Samuel Bowles

The Moral Economy

Crowding Out Virtue

Imposing a fine on those violating a social norm destroyed the norm.

Posted Jul 14, 2016

The main message of Richard Titmuss’ influential The Gift Relationship: From Human Blood to Social Policy (1971) was this: The use of economic incentives to advance social objectives may be counterproductive. The reason, he suggested, is that fines, bonuses, or other incentives induce people to adopt a “market mentality,” compromising preexisting values that would otherwise lead people to act in generous or civic-minded ways.

The debate on incentives since then has polarized the social science disciplines. A quick way of counting the economists at a dinner party is to ask for a show of hands of those objecting to Titmuss’ conclusion. But in recent years this once unerring “economist detector” would net quite a few from other disciplines, too, who are avidly proposing monetary incentives for everything from losing weight to reading books.

The good news is that you would now miss a few economists, who have discovered that incentives sometimes backfire, both in practice and in the experimental lab. This is not news to psychologists, who were doing experiments showing something similar at the time Titmuss published his book.

What is news is that economists are now contributing to this literature, with experimental techniques derived from game theory and incentives based on real money. I review dozens of cases in my book The Moral Economy: Why Good Incentives Are No Substitute for Good Citizens.

Here is an example of an incentive that induced almost entirely selfish behavior in people who, without the incentive, had previously acted quite unselfishly. Juan Camilo Cardenas, a Colombian behavioral economist, and his University of Massachusetts co-authors ran an experimental game that is very similar to the real-world commons problem faced by his subjects—users of the rural Colombian ecosystem.

In the experiment, Cardenas let the villagers choose how many “months” they would spend extracting resources from the hypothetical forest. There was a level of exploitation of the forest (one month per year) that, if practiced by all, would maximize the total payoffs to the group. However, each individual would do better by extracting much more than this “social optimum.” The game was similar in this respect to the Prisoner’s Dilemma.

The villagers immediately recognized the analogy between the experimental game, with its hypothetical forest, and their everyday challenges of making a livelihood from the real forest. There was nothing hypothetical about their payoffs in the experiment; they would earn substantial sums of money if they managed to cooperate. They could also take home a bundle if they figured out a way to free ride on their cooperative neighbors.

In the first stage of the experiment, lasting seven rounds, the villagers on average, extracted 44 percent less of the experimental “resource” than the social optimum. The villagers, it seemed were pretty public spirited.

To measure how green they really were, Cardenas cleverly used a statistic—the difference between how much a villager extracted from the forest and the amount of extraction that would have given the villager the greatest material payoff. This is a measure of each individual’s social preferences, that is, their willingness to forgo individual gain for a common social benefit. By this measure the villagers on the average were giving up substantial sums to protect the forest.

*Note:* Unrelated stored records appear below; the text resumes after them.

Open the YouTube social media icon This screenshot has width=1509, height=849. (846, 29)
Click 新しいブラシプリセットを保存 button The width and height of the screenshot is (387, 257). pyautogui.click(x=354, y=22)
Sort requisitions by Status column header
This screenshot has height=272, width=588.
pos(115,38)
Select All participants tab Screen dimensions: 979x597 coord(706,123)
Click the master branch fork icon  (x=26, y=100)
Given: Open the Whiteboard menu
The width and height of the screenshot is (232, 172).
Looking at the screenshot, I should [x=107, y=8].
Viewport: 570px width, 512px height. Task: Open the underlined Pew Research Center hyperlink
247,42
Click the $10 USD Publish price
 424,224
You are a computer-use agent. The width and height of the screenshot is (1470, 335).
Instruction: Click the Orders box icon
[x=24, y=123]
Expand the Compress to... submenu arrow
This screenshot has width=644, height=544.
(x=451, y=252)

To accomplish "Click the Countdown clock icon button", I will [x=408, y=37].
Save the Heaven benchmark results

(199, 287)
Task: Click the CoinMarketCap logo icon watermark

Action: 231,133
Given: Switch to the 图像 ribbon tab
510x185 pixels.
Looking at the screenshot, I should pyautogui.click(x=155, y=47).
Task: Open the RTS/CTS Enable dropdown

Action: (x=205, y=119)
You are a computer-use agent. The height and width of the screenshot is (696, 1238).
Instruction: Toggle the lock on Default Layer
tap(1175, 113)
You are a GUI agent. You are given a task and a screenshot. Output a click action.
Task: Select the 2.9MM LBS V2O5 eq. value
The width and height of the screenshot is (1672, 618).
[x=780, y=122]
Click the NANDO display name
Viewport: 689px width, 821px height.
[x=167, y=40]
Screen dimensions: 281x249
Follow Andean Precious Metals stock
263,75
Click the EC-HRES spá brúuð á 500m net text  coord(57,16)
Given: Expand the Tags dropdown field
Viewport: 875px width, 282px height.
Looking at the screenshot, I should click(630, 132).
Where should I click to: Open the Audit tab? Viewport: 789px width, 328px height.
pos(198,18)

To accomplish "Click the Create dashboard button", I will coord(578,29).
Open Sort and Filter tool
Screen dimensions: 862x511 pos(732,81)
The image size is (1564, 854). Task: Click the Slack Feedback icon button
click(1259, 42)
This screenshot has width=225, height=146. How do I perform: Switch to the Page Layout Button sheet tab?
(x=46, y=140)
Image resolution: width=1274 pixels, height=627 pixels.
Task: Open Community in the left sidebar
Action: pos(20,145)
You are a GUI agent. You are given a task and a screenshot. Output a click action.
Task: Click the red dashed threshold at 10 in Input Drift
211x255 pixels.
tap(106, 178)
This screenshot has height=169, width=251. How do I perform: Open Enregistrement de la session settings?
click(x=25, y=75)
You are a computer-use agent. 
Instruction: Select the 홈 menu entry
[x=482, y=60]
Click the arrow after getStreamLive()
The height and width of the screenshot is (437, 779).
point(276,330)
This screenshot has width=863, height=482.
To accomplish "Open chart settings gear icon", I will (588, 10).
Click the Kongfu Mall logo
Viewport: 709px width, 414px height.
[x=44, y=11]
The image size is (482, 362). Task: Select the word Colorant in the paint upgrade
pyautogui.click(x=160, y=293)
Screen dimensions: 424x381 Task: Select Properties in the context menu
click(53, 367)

For the remaining rounds of the game, Cardenas explained that they would have to pay a small fine (imposed by the experimenter) if they were found to be extracting more from the forest than the social optimum.  Of course Cardenas knew how much each was extracting, but the fine would be imposed only if they were “monitored”  which would occur with a probability known to the villagers.

He was curious about the effect of the incentive—the threat of the fine—on the villagers’ social preferences. He would measure this by how much they deviated from what an entirely selfish person would do once the possibility of being fined for over extraction was introduced.

What he found out was a shocker. 

As expected, villagers initially extracted much less than before, showing that the threat of the penalty had the intended effect. But as the experiment progressed, they began to extract more.

By the end of the game, the villagers’ levels of extraction were barely (and not statistically significantly) less than what an entirely self-interested person would extract. Remember: These are the very same villagers who in stage one, without incentives, extracted only a little more than half of what would have maximized their personal gain.

An economist would say that the incentive worked. But it almost entirely sidelined whatever motives had initially led the villagers, in the absence of the incentive, to forgo substantial individual gain by limiting their extraction levels for the benefit of the group.

The fine worked as a substitute for the villagers’ preexisting ethical motives rather than an additional reason to preserve the forest. The whole, in this case, was less than the sum of its parts. A mathematician would say that the fine and the villagers ethical motives were subadditive.

Based on his study of blood donations, Titmuss had concluded that incentives were over-used as a tool of social policy and should be downplayed. Maybe mis-used would be a more accurate conclusion.

In a future blog post I will ask how the Colombian villagers might have responded differently to the incentives, and why it might be that incentives per se are not the real culprit here.